RECORDS PROVIDED -
--

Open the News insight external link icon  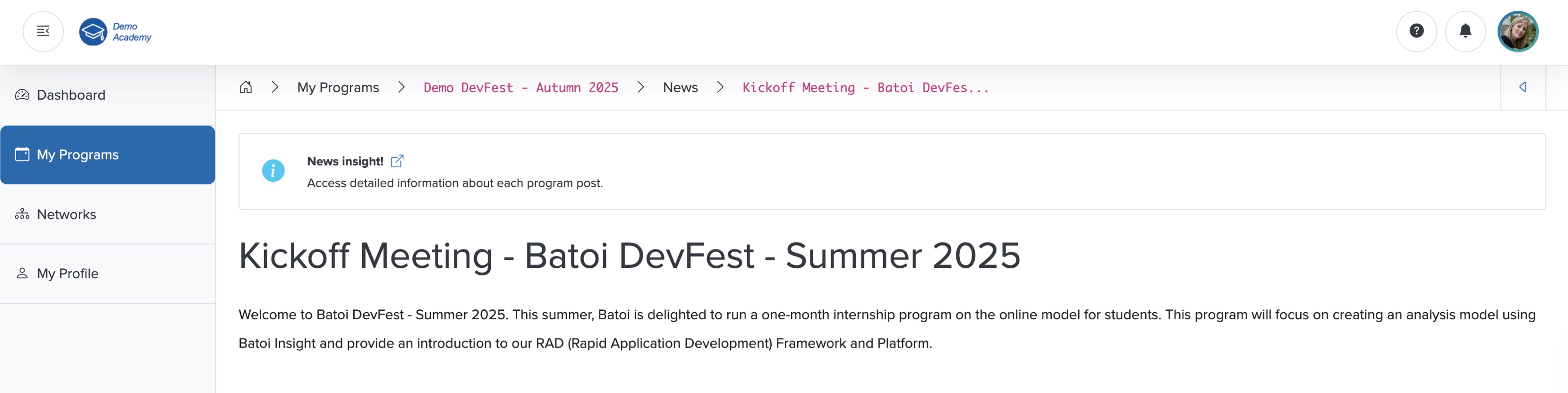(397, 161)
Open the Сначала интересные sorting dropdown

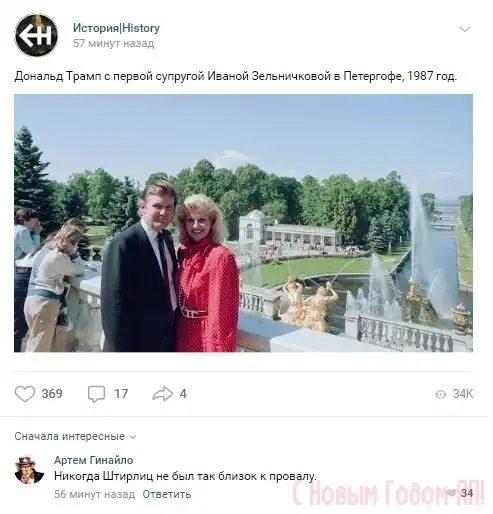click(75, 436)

--

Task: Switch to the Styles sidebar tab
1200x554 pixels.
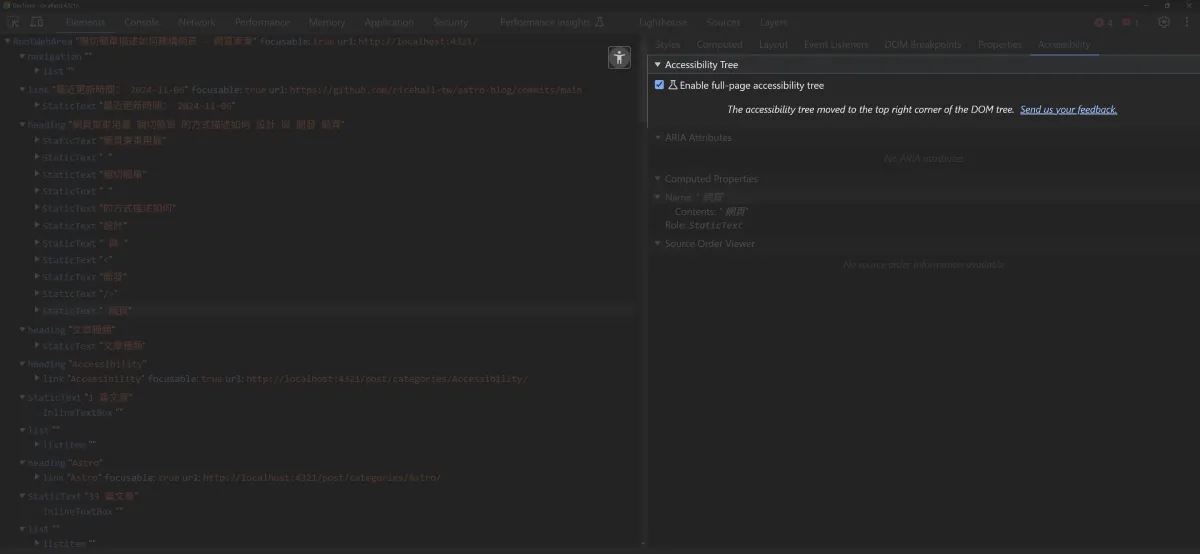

--

EXERCISE GOAL - Word for word, restate the lines of the data above that fall between the line holding "Task: Switch to the Styles sidebar tab" and the line holding "1200x554 pixels.", inclusive, and no other lines.

ANSWER TO THIS EXERCISE -
Task: Switch to the Styles sidebar tab
1200x554 pixels.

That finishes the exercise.